- Task goal
Word for word, copy the line that contains "Screen dimensions: 889x500" and each line after it in the data below. Pictures stay out of the copy.

Extracted data entries:
══════════════════════════════

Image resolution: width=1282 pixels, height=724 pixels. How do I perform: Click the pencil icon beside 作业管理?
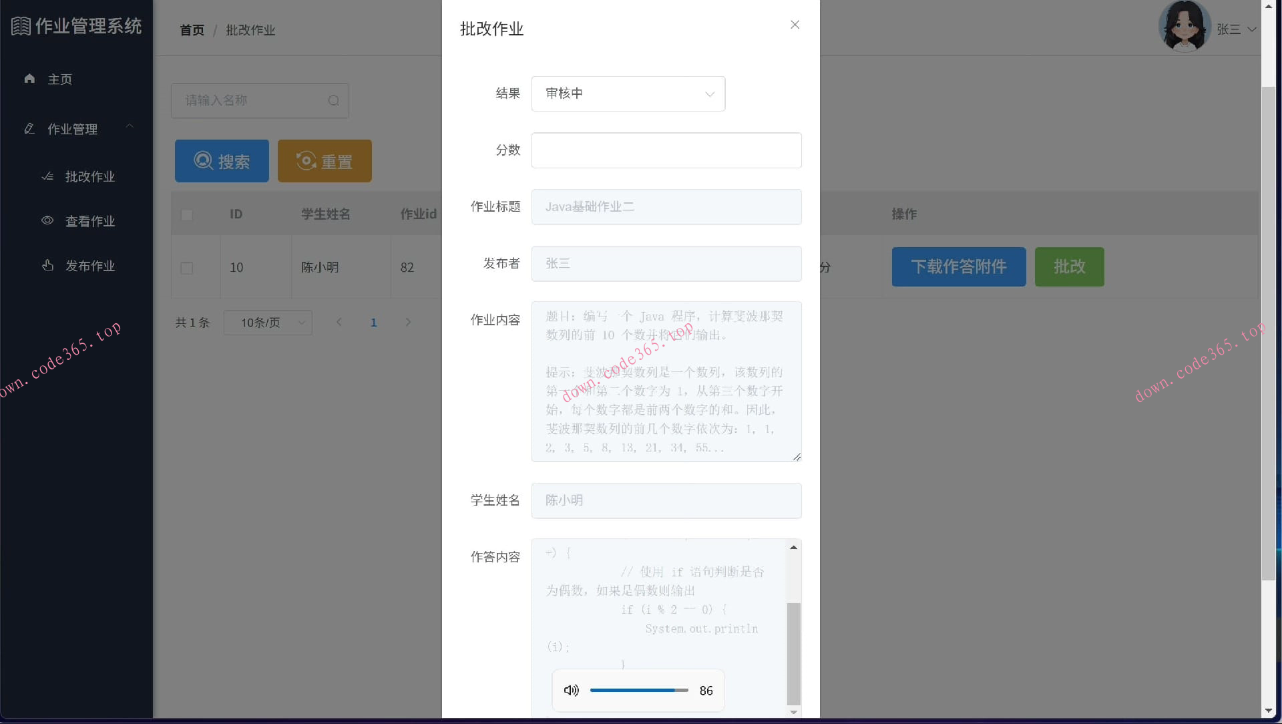coord(29,128)
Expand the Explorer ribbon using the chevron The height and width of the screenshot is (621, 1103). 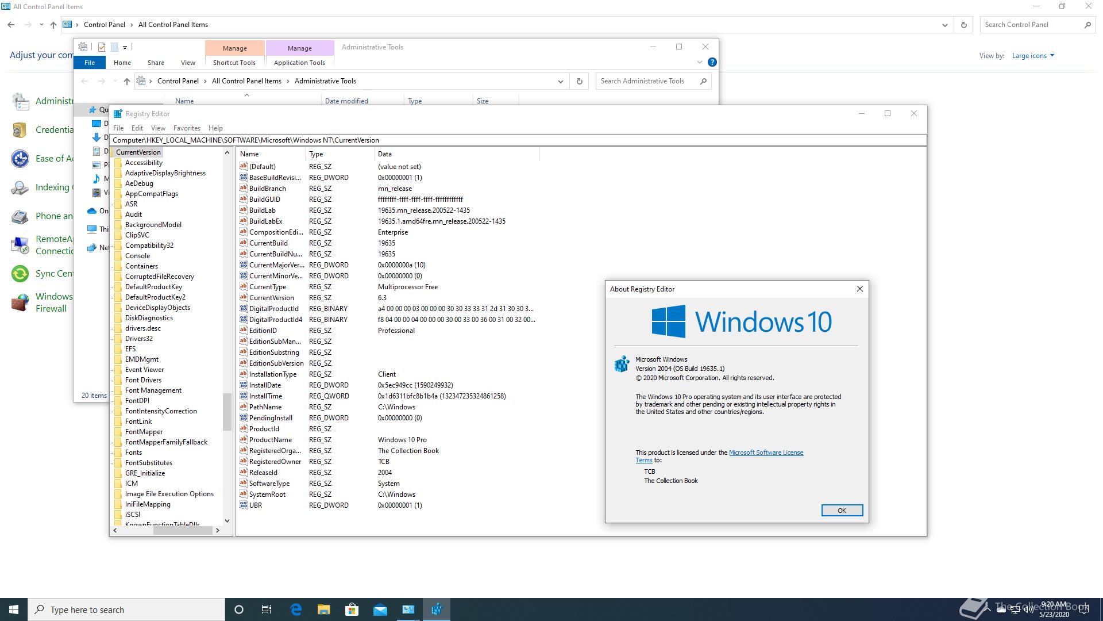tap(699, 62)
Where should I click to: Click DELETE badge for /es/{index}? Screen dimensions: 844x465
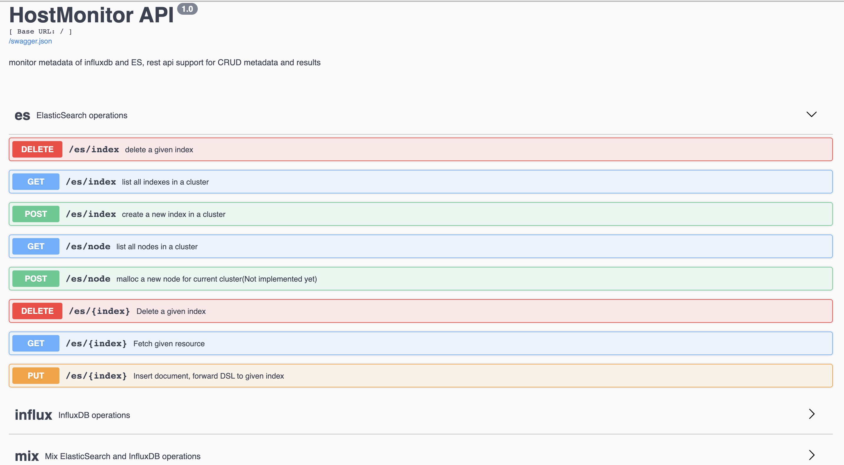tap(37, 311)
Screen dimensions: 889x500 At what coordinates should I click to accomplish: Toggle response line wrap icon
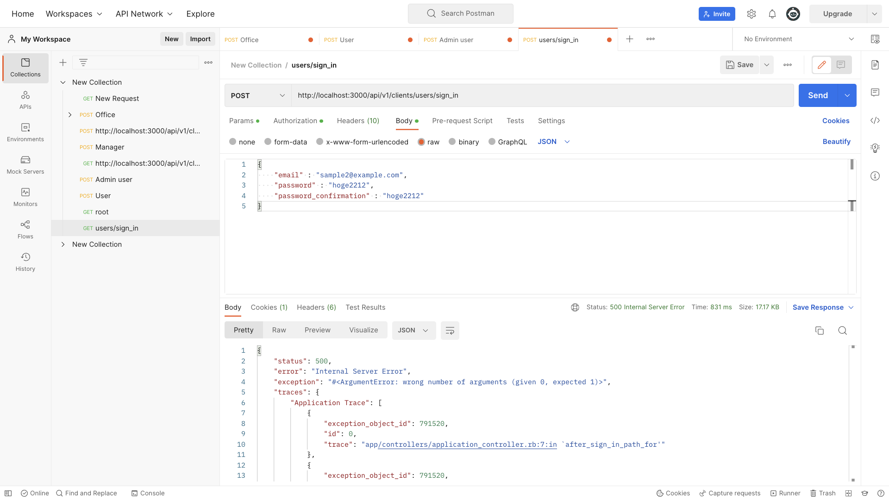coord(450,331)
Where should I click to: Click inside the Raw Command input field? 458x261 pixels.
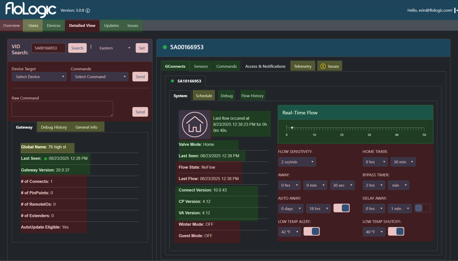coord(62,109)
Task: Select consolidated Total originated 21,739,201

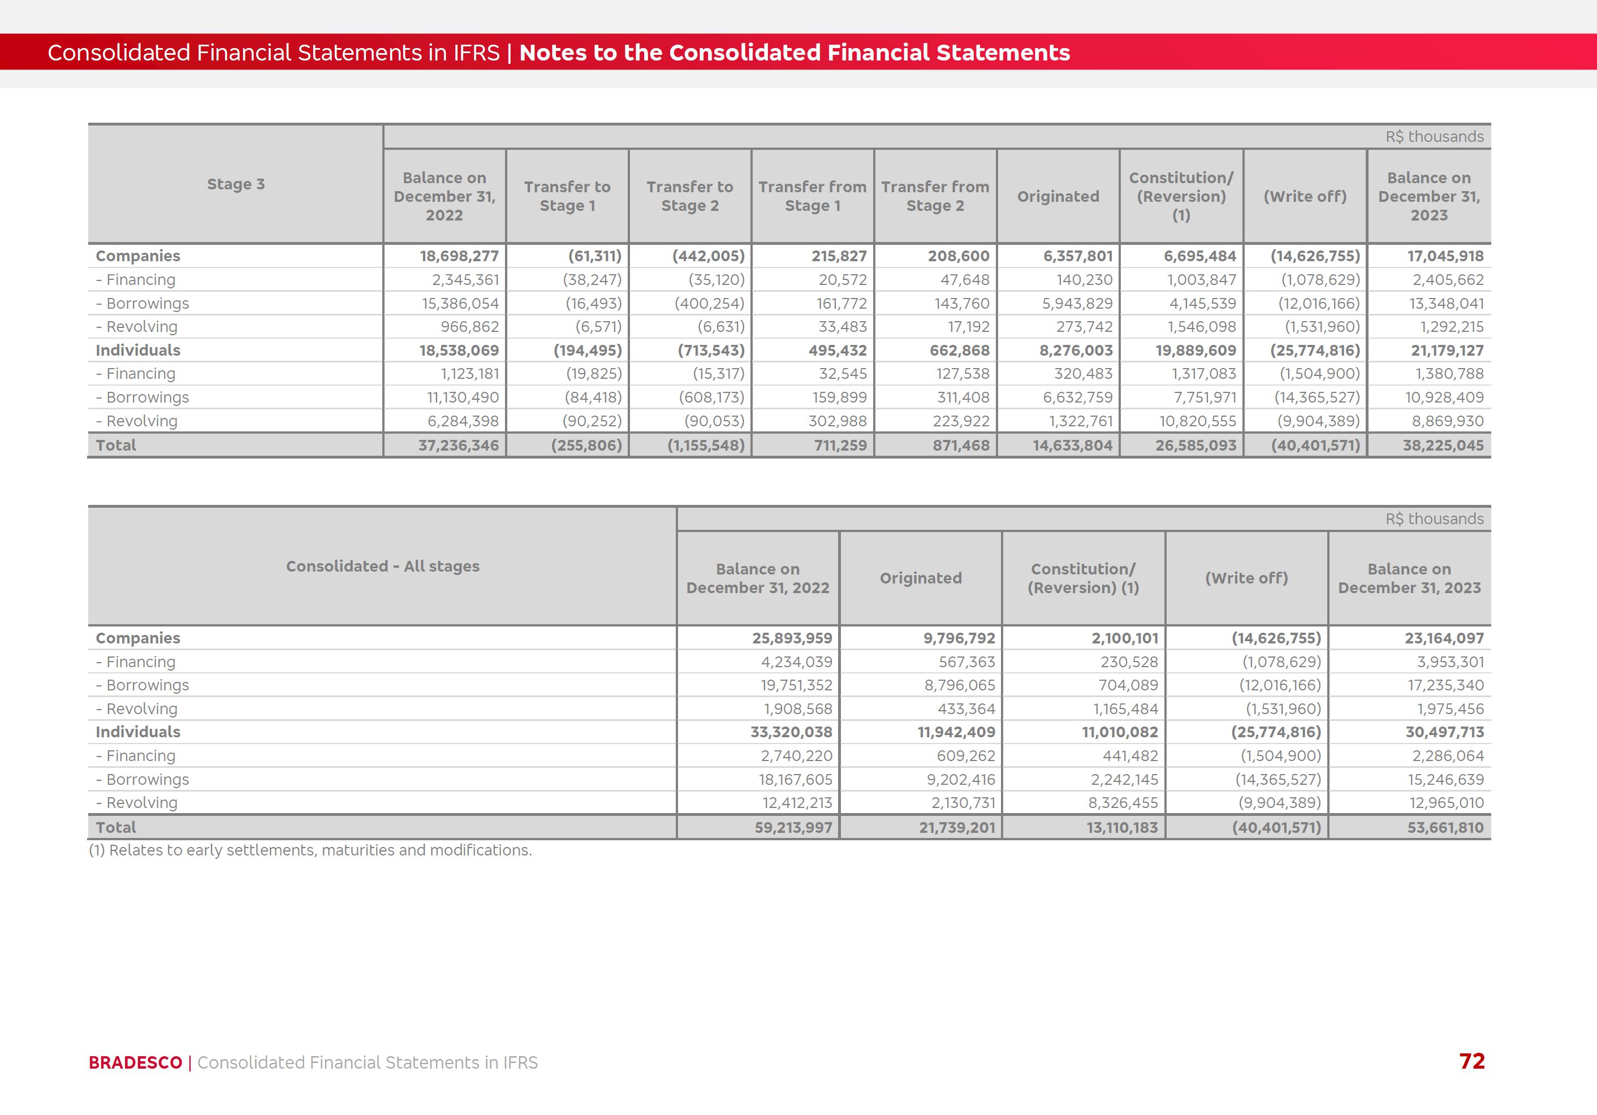Action: 956,828
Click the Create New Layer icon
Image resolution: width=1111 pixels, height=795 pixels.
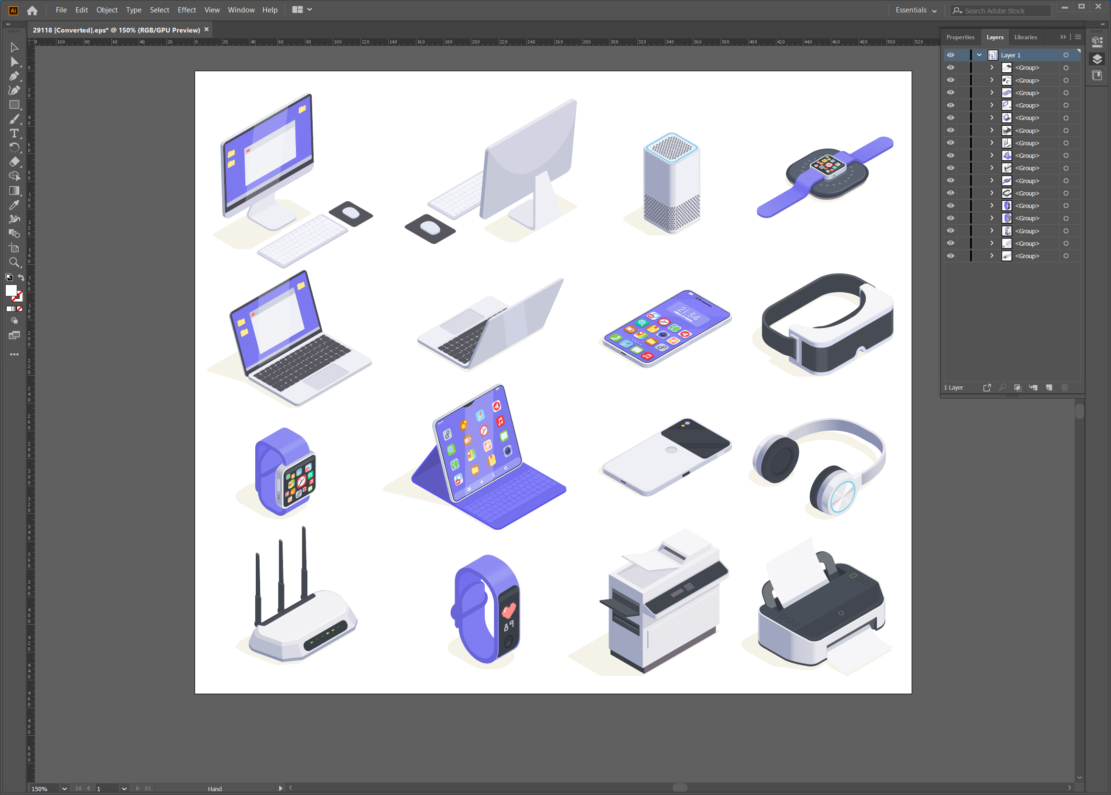click(x=1049, y=388)
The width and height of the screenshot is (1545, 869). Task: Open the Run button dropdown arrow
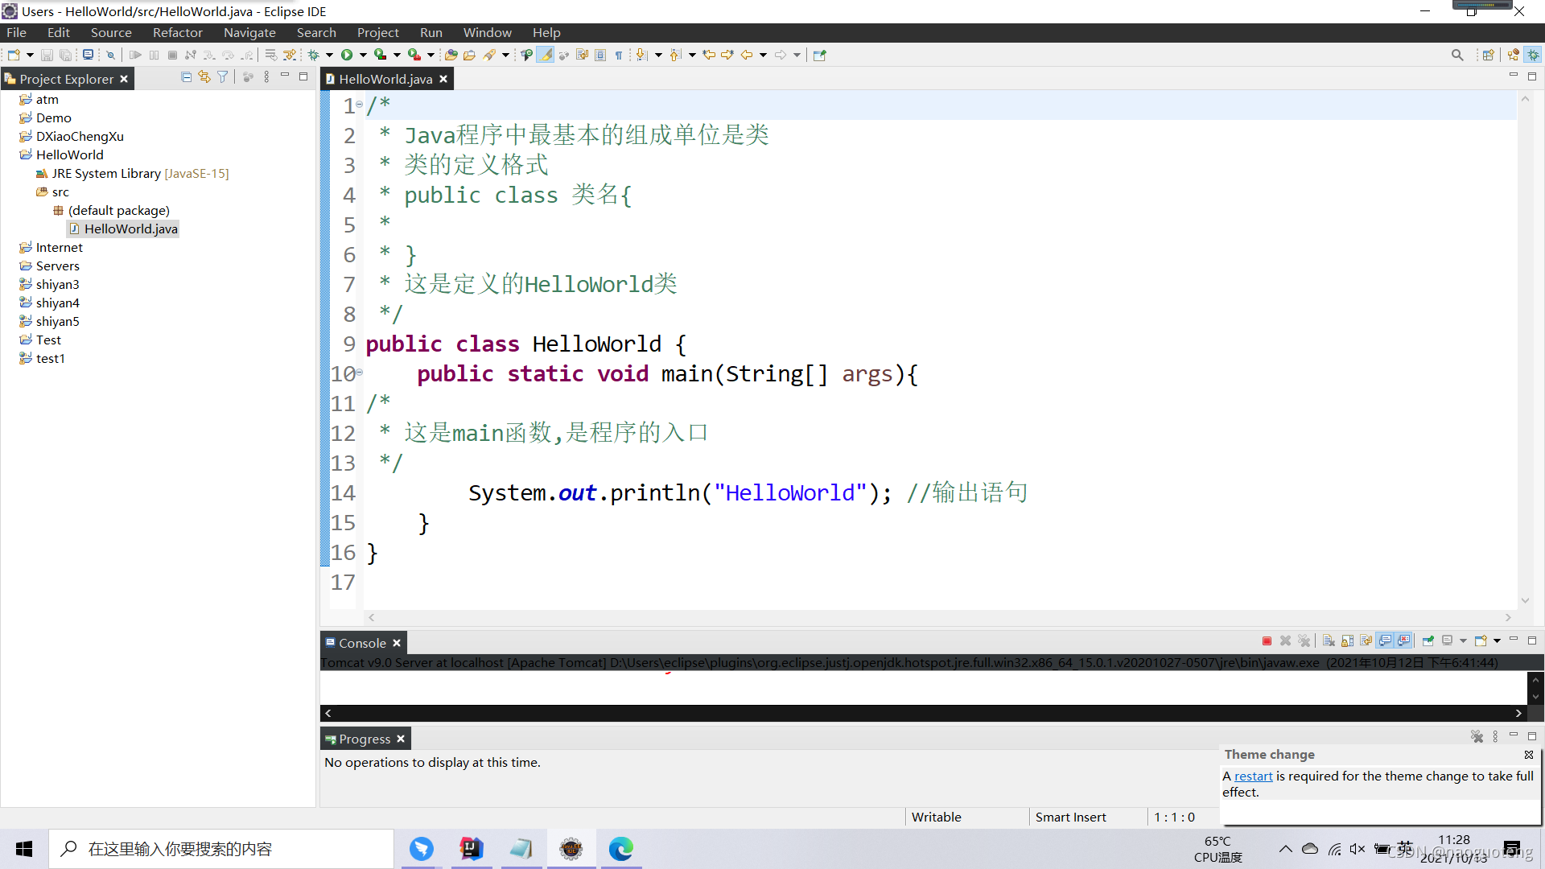[363, 55]
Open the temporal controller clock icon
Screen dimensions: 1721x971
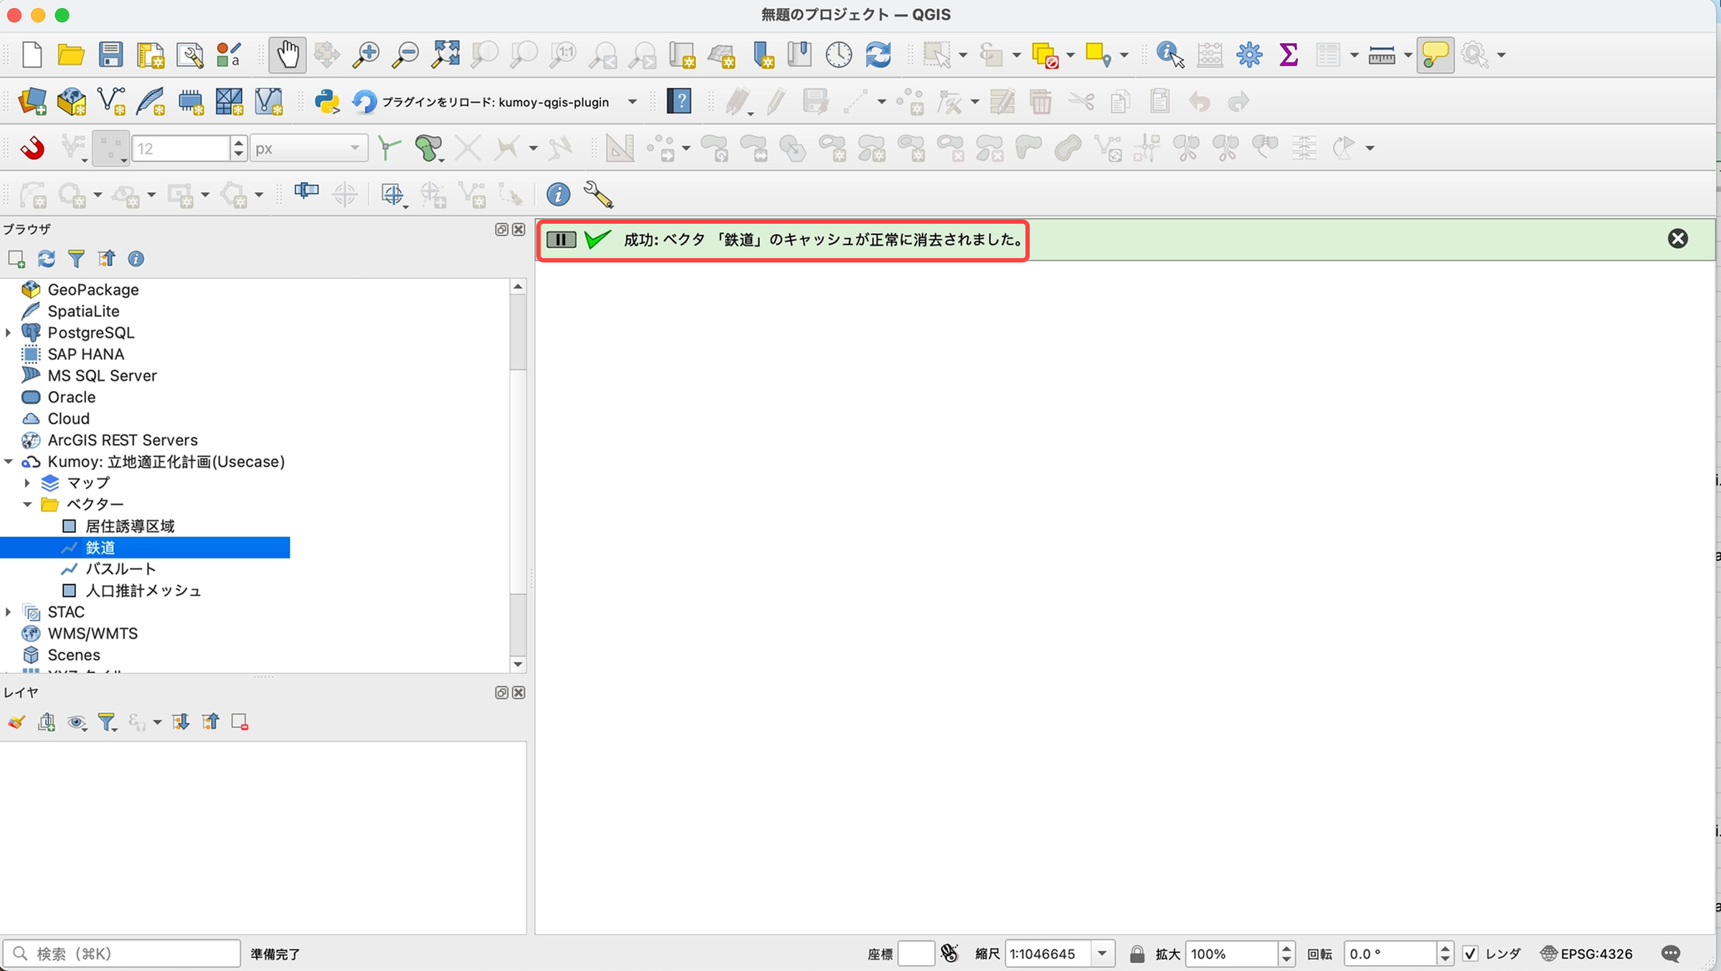click(838, 54)
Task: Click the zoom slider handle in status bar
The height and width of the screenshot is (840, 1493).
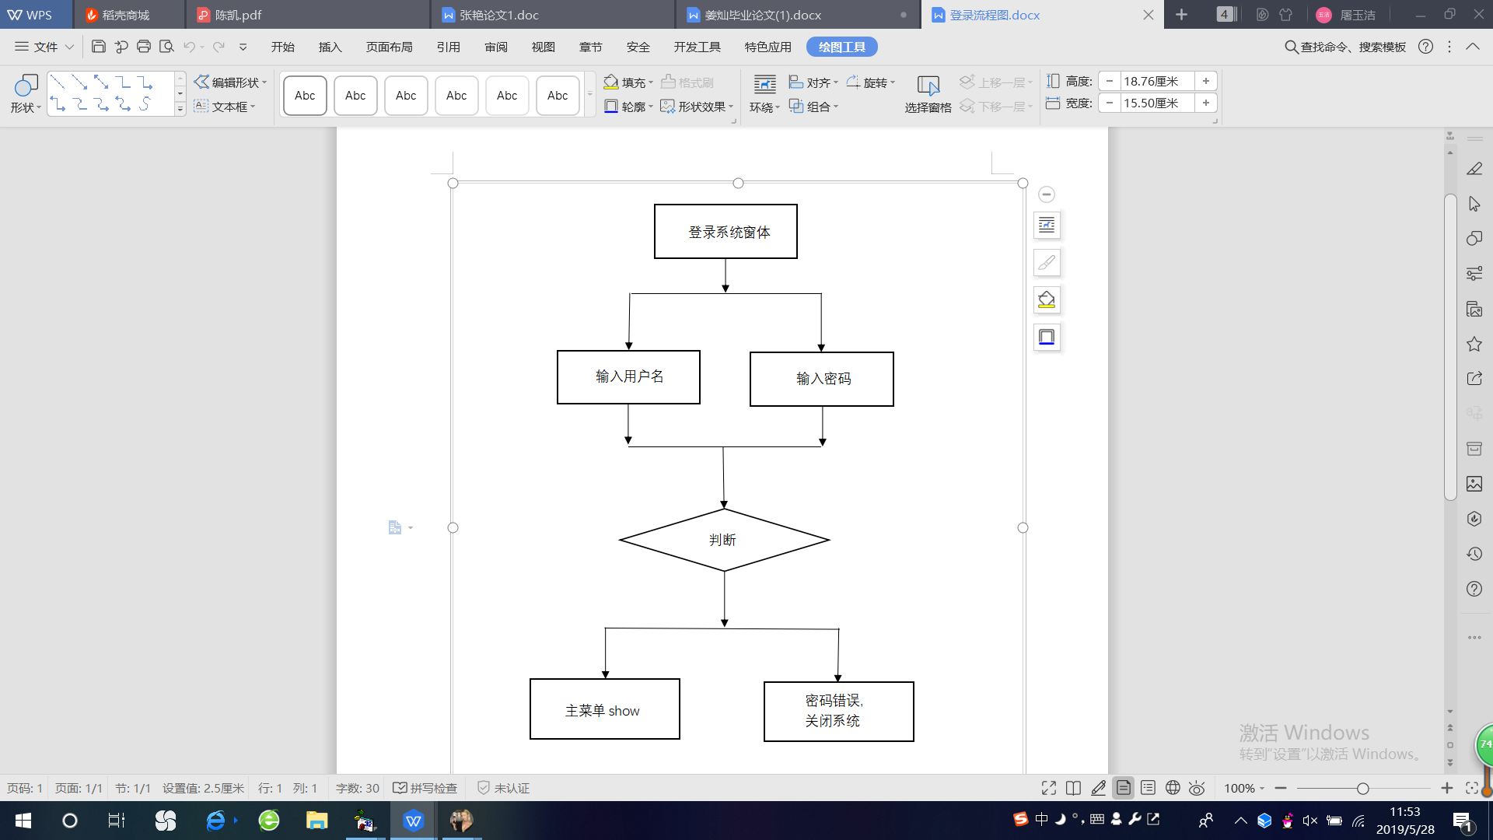Action: coord(1362,788)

══════════════════════════════

- Exercise output
Screen dimensions: 889x500 At what coordinates should I click to accomplish: Toggle response line wrap icon
coord(450,331)
Where should I click to: Click inside the Raw Command input field? 458x261 pixels.
coord(62,109)
Task: Select consolidated Total originated 21,739,201

Action: 956,828
Click the Create New Layer icon
Image resolution: width=1111 pixels, height=795 pixels.
click(x=1049, y=388)
The width and height of the screenshot is (1545, 869). Task: Open the Run button dropdown arrow
[363, 55]
Open the temporal controller clock icon
Screen dimensions: 1721x971
click(838, 54)
Task: Click the zoom slider handle in status bar
The height and width of the screenshot is (840, 1493).
Action: coord(1362,788)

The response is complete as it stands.